Within five years...
1. ... all librarians will be expected to take personal responsibility for their own professional development; each of us will evolve or die. Budget pressures will force administrators to confront the "psychological shadow" cast by tenure and pseudo-tenure that has inhibited them from performing meaningful evaluations and taking necessary personnel actions. Librarians who do not produce will be reassigned or fired.
2. ... collection development as we now know it will cease to exist as selection of library materials will be entirely patron-initiated. Ownership of materials will be limited to what is actively used. The only collection development activities involving librarians will be competition over special collections and archives.
3. ... Google will meet virtually all information needs for both students and researchers. Publishers will use Google as a portal to an increasing array of content and services that disintermediate libraries. All bibliographic data, excepting what libraries create for local special collections, will be produced and consumed at the network level.
4. ... knowledge management will be identified as a critical need on campus and will be defined much more broadly than libraries have defined it. The front door for all information inquiries will be at the university level. Libraries will have a small information service role.
5. ... libraries will have given up on the "outreach librarian" model after faculty persistently show no interest in it. Successful libraries will have identified shared goals with teaching faculty and adapted themselves to work at the intersection of librarianship, information technology and instructional technology.
6. ... libraries will provide no in-person services. All services (reference, circulation, instruction, etc.) will be unmediated and supported by technology.
7. ... libraries will have abandoned the hybrid model to focus exclusively on electronic collections, with limited investments in managing shared print archives. Local unique collections will be funded only by donor contributions.

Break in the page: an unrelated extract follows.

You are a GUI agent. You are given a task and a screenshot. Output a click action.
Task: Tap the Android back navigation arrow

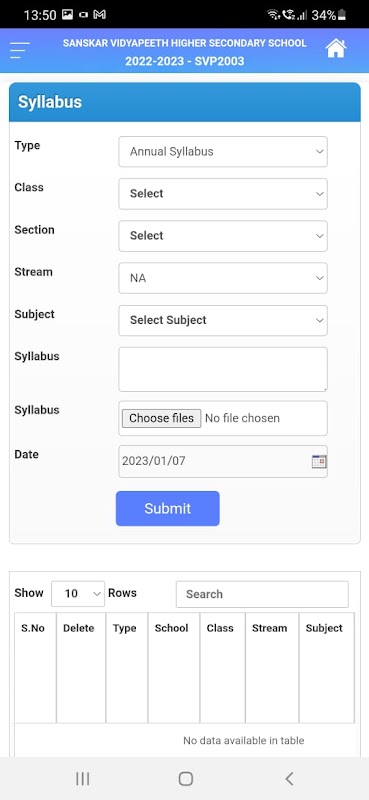click(x=289, y=779)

8. ... library buildings will no longer house collections and will become campus community centers that function as part of the student services sector. Campus business offices will manage license and acquisition of digital content. These changes will lead campus administrators to align libraries with the administrative rather than the academic side of the organization.
9. ... the library community will insist on a better return on investment for membership organizations (e.g., CRL, DLF, CNI, SPARC, ARL, ALA). All collaboration of significance will be centered around either individual entrepreneurial libraries (e.g., HathiTrust, OLE), or regional consortia.
10. ... 20% of the ARL library directors will have retired. University administrators will see that librarians do not have the skills they need and will hire leaders from other parts of the academy, leading both to a realignment of the library within the university and to the decline of the library profession.